● PROBLEM STATEMENT: Please write out exactly the lines from the one with "Task: Delete selected" through the end of the data below, both ends included, and omit any pictures.

BEGIN DATA FOR THIS EXERCISE

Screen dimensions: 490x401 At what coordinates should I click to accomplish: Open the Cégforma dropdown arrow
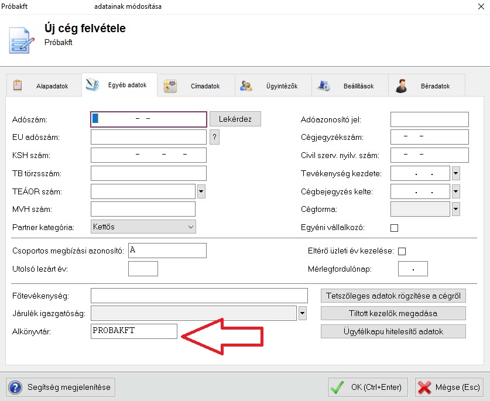[455, 209]
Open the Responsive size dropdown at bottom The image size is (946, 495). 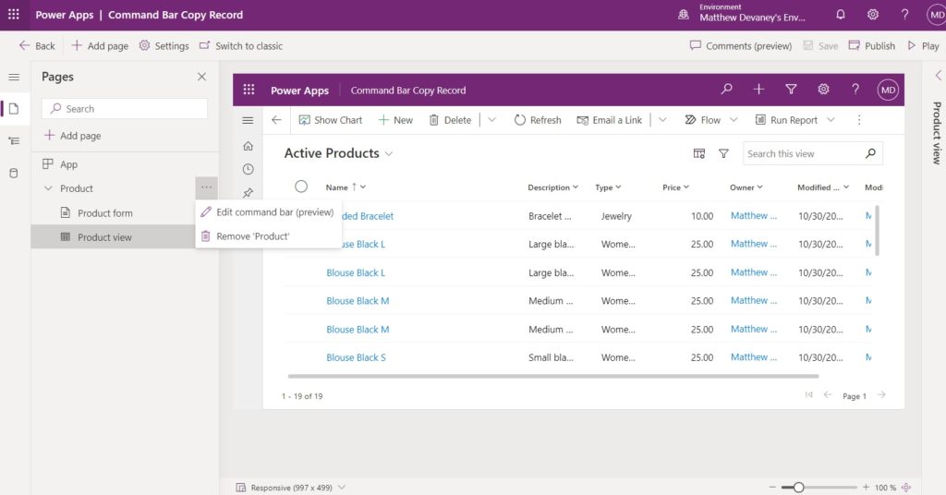tap(342, 488)
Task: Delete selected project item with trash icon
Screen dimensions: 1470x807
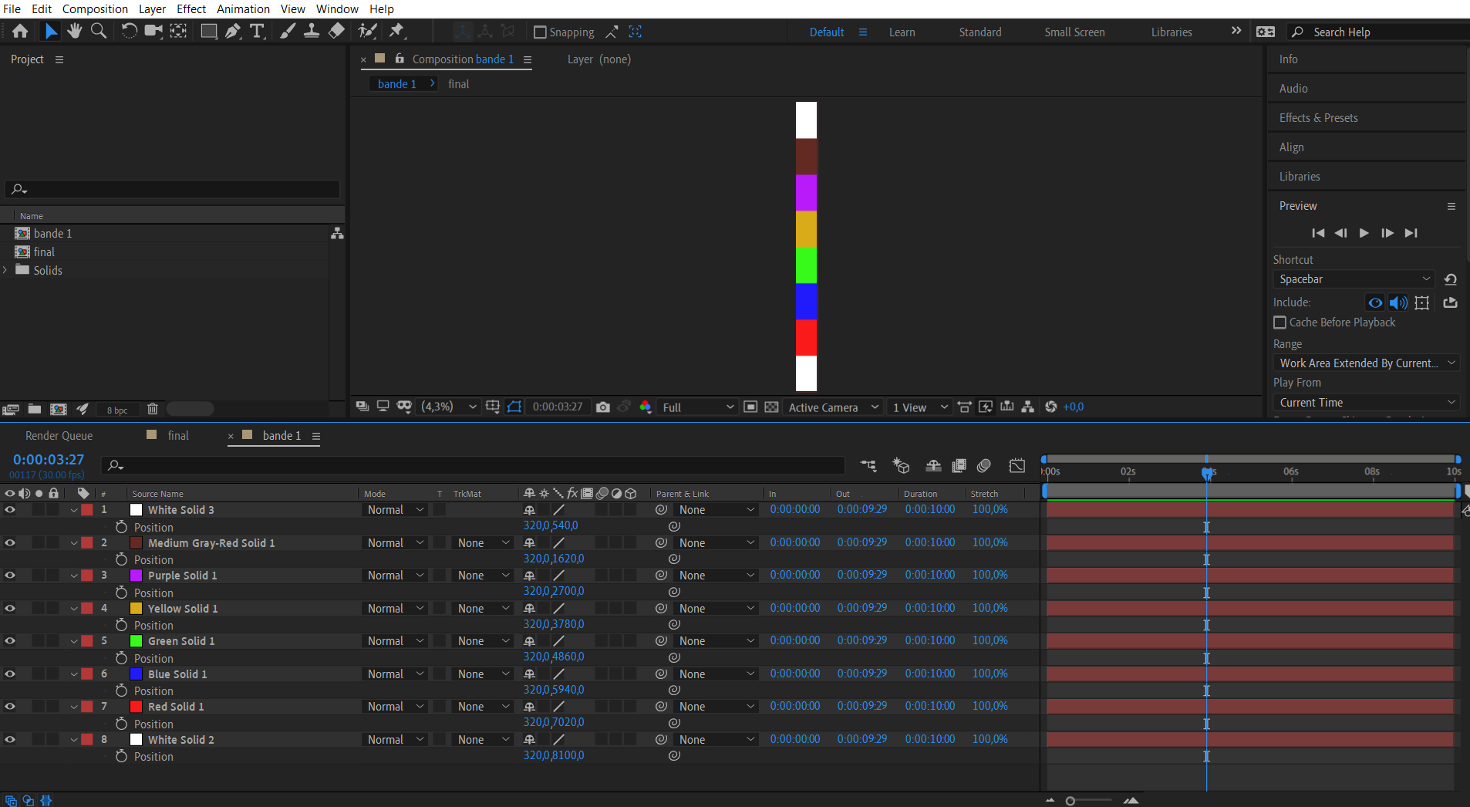Action: pos(153,409)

END DATA FOR THIS EXERCISE

● FINISHED TASK:
Task: Delete selected project item with trash icon
Screen dimensions: 1470x807
Action: pos(153,409)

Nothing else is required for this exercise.